Subject: Re: IDT MIPS_RC32364 support
To: None <port-mips@netbsd.org>
From: Chuck Cranor <chuck@research.att.com>
List: port-mips
Date: 09/11/2000 15:49:18
On Thu, Aug 31, 2000 at 02:49:47PM +0900, Toru Nishimura wrote:
> I'd take the path to get rid of abused XContext register.  Explicit
> usage of 64bit DMTC/DMFC insn and other can be reducted into 32bit
> counter parts.  I'm uncertain the advantage of "performance and
> efficiency" of such 64bit insns given 32bit OS nature of NetBSD/mips.
> Tohru Nishimura

here is a patch that gets rid of the abused XContext usage.
i tested it on my hpcmips box (vr4121) and it works.   also 
works on jeffs' RM5231.   i plan on committing it.

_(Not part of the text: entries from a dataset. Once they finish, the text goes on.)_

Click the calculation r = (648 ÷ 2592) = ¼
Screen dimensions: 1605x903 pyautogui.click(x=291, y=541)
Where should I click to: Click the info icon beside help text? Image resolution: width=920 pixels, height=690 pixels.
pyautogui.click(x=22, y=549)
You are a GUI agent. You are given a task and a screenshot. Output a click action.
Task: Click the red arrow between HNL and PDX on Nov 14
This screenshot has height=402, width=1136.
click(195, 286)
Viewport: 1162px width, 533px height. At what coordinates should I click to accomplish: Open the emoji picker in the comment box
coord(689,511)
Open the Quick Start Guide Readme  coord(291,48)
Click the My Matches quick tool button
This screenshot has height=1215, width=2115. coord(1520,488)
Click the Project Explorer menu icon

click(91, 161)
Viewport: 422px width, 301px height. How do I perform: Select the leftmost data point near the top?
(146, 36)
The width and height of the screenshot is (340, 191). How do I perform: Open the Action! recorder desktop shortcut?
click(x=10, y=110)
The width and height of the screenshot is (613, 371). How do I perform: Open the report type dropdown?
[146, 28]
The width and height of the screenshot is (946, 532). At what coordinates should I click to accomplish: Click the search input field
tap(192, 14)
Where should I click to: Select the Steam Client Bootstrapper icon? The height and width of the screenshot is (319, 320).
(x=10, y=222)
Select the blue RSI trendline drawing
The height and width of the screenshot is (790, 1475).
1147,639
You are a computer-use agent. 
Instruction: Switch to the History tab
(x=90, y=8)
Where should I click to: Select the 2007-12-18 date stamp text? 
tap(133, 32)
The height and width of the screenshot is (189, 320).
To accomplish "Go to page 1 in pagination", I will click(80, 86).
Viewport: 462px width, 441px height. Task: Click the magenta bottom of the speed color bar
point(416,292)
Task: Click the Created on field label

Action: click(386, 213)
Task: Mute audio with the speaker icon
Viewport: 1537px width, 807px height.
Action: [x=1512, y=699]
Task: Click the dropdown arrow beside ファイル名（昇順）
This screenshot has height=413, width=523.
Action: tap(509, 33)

longer term, i want to add something that cgd suggested to me.  
basically, his idea (as i understand it) is to recode all the 
low-level locore stuff (e.g. cache flushes) so that it uses a 
fixed-address entry point that initially contains a jump to a
suitably generic style function.   at startup time you can 
optionally overwrite these functions with optmizied and/or
specialized version that are appropriate for the processor you
are currently running on.  [i.e. sort of a "pseudo" VECTOR]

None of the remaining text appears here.